ACTIVITY: The only acceptable reply is the number of lines in the material below that hold "Select".

####

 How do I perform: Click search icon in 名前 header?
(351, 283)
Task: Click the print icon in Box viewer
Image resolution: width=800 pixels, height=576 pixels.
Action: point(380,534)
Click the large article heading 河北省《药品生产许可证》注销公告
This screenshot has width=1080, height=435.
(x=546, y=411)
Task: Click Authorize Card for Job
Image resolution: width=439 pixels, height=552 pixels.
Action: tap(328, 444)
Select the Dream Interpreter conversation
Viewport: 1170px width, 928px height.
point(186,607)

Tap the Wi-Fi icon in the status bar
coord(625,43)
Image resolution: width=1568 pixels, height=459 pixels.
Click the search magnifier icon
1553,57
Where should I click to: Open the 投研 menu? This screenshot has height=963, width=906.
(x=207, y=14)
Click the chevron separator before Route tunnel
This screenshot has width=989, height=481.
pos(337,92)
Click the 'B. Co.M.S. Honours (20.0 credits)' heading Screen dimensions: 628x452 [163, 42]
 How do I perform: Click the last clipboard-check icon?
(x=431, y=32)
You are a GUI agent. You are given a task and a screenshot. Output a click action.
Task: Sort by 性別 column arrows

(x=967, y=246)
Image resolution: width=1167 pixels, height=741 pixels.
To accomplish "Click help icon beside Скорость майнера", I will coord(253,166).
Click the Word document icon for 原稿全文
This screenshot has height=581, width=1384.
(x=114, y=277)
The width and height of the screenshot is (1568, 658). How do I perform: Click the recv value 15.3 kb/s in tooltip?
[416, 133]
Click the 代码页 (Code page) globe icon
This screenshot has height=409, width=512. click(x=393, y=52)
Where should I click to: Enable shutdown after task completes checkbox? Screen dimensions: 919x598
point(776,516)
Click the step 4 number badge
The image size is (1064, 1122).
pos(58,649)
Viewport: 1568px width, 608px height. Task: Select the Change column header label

####

EXPECTED OUTPUT: 2